*Goal of the exercise*. Please quote every one of the records below word for word, changing nothing and leaving nothing out.
******************************
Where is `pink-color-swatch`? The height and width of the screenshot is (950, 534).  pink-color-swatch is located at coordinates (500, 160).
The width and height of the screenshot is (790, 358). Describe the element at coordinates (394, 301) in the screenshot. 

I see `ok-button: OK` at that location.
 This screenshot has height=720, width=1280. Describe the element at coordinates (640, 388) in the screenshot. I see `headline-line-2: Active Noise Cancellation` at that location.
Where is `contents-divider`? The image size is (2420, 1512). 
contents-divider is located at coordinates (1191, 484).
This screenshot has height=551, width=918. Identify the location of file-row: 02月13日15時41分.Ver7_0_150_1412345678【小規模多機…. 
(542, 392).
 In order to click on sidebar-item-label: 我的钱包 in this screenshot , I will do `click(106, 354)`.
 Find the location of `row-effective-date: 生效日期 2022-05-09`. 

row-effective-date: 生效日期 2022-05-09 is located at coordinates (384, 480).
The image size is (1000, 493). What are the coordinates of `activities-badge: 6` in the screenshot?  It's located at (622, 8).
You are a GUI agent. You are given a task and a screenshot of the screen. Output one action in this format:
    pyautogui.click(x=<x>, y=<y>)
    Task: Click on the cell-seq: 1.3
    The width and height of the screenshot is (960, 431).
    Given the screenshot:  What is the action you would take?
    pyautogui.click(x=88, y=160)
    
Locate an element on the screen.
******************************
*Answer to this exercise*.
Where is `pink-color-swatch`? The height and width of the screenshot is (950, 534).  pink-color-swatch is located at coordinates (500, 160).
The width and height of the screenshot is (790, 358). Describe the element at coordinates (394, 301) in the screenshot. 

I see `ok-button: OK` at that location.
 This screenshot has height=720, width=1280. Describe the element at coordinates (640, 388) in the screenshot. I see `headline-line-2: Active Noise Cancellation` at that location.
Where is `contents-divider`? The image size is (2420, 1512). 
contents-divider is located at coordinates (1191, 484).
This screenshot has height=551, width=918. Identify the location of file-row: 02月13日15時41分.Ver7_0_150_1412345678【小規模多機…. 
(542, 392).
 In order to click on sidebar-item-label: 我的钱包 in this screenshot , I will do `click(106, 354)`.
 Find the location of `row-effective-date: 生效日期 2022-05-09`. 

row-effective-date: 生效日期 2022-05-09 is located at coordinates (384, 480).
The image size is (1000, 493). What are the coordinates of `activities-badge: 6` in the screenshot?  It's located at (622, 8).
You are a GUI agent. You are given a task and a screenshot of the screen. Output one action in this format:
    pyautogui.click(x=<x>, y=<y>)
    Task: Click on the cell-seq: 1.3
    The width and height of the screenshot is (960, 431).
    Given the screenshot:  What is the action you would take?
    pyautogui.click(x=88, y=160)
    
Locate an element on the screen.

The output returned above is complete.